__REQUIRED WORK__.
Could you repeat the records shown below exactly as written?

__DATA SUPPLIED__.
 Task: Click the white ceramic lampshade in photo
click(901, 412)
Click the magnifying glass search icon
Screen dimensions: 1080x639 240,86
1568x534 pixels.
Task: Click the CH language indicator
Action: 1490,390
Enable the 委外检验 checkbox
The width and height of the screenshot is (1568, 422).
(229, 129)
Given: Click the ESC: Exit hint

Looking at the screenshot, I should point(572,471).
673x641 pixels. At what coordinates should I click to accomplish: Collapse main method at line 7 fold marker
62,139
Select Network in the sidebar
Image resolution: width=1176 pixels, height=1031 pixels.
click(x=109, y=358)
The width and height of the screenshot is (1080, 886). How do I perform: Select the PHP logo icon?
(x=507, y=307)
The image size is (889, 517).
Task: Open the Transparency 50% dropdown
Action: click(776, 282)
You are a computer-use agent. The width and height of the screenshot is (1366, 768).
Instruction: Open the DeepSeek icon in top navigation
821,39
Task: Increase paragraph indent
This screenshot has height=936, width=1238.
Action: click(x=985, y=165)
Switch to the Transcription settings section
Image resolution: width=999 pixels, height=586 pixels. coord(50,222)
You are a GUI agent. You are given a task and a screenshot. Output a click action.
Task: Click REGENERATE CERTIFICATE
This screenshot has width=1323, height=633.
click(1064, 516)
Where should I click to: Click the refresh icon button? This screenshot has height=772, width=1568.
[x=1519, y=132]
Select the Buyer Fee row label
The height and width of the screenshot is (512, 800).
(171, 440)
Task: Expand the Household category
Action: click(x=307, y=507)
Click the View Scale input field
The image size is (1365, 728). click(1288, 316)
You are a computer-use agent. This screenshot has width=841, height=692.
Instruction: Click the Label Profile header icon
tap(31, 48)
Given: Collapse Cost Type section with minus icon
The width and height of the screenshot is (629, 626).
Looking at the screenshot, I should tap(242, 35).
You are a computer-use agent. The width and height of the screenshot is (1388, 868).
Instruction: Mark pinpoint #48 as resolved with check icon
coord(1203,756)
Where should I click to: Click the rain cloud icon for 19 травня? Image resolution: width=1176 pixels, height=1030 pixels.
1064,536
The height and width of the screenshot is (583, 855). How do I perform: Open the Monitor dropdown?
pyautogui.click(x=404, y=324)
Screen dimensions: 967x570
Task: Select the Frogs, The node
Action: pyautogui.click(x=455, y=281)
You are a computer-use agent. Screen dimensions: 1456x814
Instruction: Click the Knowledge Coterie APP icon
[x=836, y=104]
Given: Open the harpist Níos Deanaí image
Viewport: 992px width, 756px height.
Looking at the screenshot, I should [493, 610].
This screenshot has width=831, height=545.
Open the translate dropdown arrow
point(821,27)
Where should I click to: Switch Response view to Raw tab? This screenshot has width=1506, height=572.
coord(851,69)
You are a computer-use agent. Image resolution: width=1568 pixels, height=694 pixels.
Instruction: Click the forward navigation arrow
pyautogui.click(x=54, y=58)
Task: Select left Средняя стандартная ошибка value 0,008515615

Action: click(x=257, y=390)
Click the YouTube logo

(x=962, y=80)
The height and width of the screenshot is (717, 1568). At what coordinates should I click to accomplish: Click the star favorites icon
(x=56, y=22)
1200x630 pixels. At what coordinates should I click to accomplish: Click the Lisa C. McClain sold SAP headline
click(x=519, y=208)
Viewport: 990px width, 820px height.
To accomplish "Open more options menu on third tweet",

__SOLUTION BELOW__.
 Task: Click the white ceramic lampshade in photo
click(901, 412)
Click the magnifying glass search icon
Screen dimensions: 1080x639 240,86
1568x534 pixels.
Task: Click the CH language indicator
Action: 1490,390
Enable the 委外检验 checkbox
The width and height of the screenshot is (1568, 422).
(229, 129)
Given: Click the ESC: Exit hint

Looking at the screenshot, I should point(572,471).
673x641 pixels. At what coordinates should I click to accomplish: Collapse main method at line 7 fold marker
62,139
Select Network in the sidebar
Image resolution: width=1176 pixels, height=1031 pixels.
click(x=109, y=358)
The width and height of the screenshot is (1080, 886). How do I perform: Select the PHP logo icon?
(x=507, y=307)
The image size is (889, 517).
Task: Open the Transparency 50% dropdown
Action: click(776, 282)
You are a computer-use agent. The width and height of the screenshot is (1366, 768).
Instruction: Open the DeepSeek icon in top navigation
821,39
Task: Increase paragraph indent
This screenshot has height=936, width=1238.
Action: click(x=985, y=165)
Switch to the Transcription settings section
Image resolution: width=999 pixels, height=586 pixels. coord(50,222)
You are a GUI agent. You are given a task and a screenshot. Output a click action.
Task: Click REGENERATE CERTIFICATE
This screenshot has width=1323, height=633.
click(1064, 516)
Where should I click to: Click the refresh icon button? This screenshot has height=772, width=1568.
[x=1519, y=132]
Select the Buyer Fee row label
The height and width of the screenshot is (512, 800).
(171, 440)
Task: Expand the Household category
Action: click(x=307, y=507)
Click the View Scale input field
The image size is (1365, 728). click(1288, 316)
You are a computer-use agent. This screenshot has width=841, height=692.
Instruction: Click the Label Profile header icon
tap(31, 48)
Given: Collapse Cost Type section with minus icon
The width and height of the screenshot is (629, 626).
Looking at the screenshot, I should tap(242, 35).
You are a computer-use agent. The width and height of the screenshot is (1388, 868).
Instruction: Mark pinpoint #48 as resolved with check icon
coord(1203,756)
Where should I click to: Click the rain cloud icon for 19 травня? Image resolution: width=1176 pixels, height=1030 pixels.
1064,536
The height and width of the screenshot is (583, 855). How do I perform: Open the Monitor dropdown?
pyautogui.click(x=404, y=324)
Screen dimensions: 967x570
Task: Select the Frogs, The node
Action: pyautogui.click(x=455, y=281)
You are a computer-use agent. Screen dimensions: 1456x814
Instruction: Click the Knowledge Coterie APP icon
[x=836, y=104]
Given: Open the harpist Níos Deanaí image
Viewport: 992px width, 756px height.
Looking at the screenshot, I should [493, 610].
This screenshot has width=831, height=545.
Open the translate dropdown arrow
point(821,27)
Where should I click to: Switch Response view to Raw tab? This screenshot has width=1506, height=572.
coord(851,69)
You are a computer-use agent. Image resolution: width=1568 pixels, height=694 pixels.
Instruction: Click the forward navigation arrow
pyautogui.click(x=54, y=58)
Task: Select left Средняя стандартная ошибка value 0,008515615

Action: click(x=257, y=390)
Click the YouTube logo

(x=962, y=80)
The height and width of the screenshot is (717, 1568). At what coordinates should I click to accomplish: Click the star favorites icon
(x=56, y=22)
1200x630 pixels. At what coordinates should I click to accomplish: Click the Lisa C. McClain sold SAP headline
click(x=519, y=208)
Viewport: 990px width, 820px height.
To accomplish "Open more options menu on third tweet",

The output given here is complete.